I've seen several people suggest using the Transaction Controller
in similar situations but that, unless I'm misunderstanding, gives me the total response time for all the requests in the "transaction" which doesn't help me.
This is what I have setup so far in JMeter:
Which actually works great, I make the initial request to submit the job and extract the job id. In a while loop I check the status of the job using the extracted id every 10 seconds (Constant Timer) until the job is complete.
This is what the aggregate report looks like for 5 concurrent users, I can also make the labels be the same so that it's compacted further but none of this information tells me how long a thread took.
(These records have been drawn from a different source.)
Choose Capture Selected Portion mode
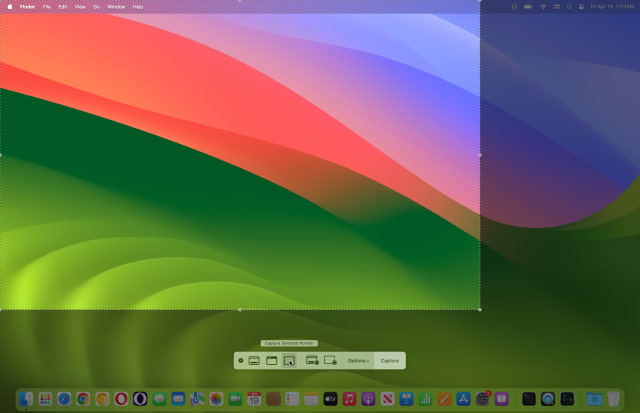This screenshot has height=413, width=640. tap(289, 360)
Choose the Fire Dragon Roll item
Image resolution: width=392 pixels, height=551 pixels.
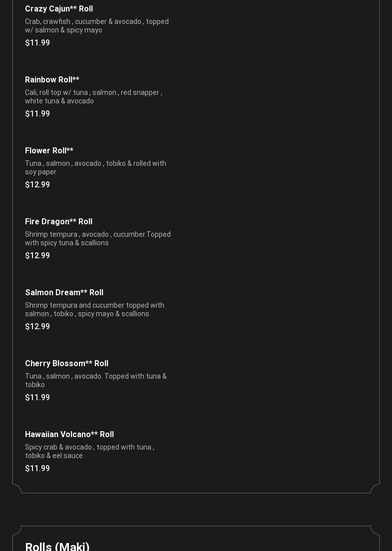point(58,222)
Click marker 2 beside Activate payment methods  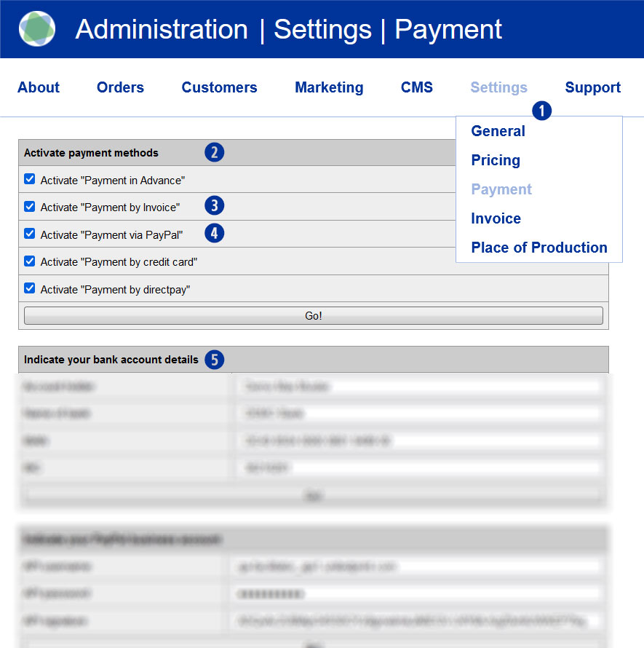coord(215,152)
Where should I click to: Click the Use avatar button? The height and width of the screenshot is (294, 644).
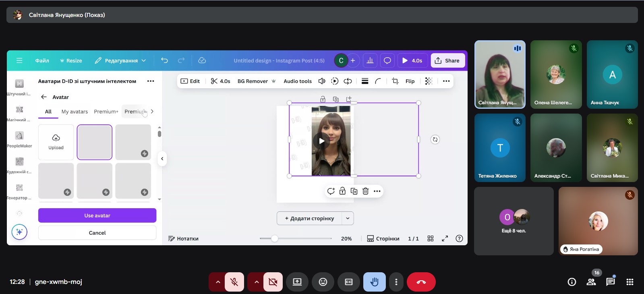[97, 215]
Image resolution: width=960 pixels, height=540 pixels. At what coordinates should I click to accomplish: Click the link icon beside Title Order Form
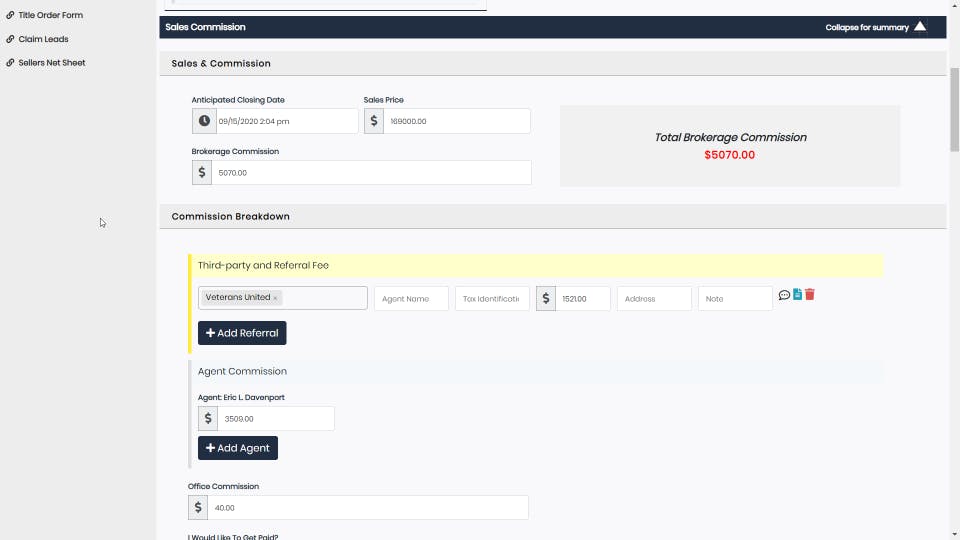(10, 15)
From the number of samples I can surmise that half the threads took roughly 10 seconds to complete and the others I can multiply by 10 seconds (sleep timer) and get a rough estimate how long it took to complete but that would be difficult to do (or at least time intensive) for a couple hundred threads. I was really hoping JMeter had something out of the box that would give me this information in a nice report format.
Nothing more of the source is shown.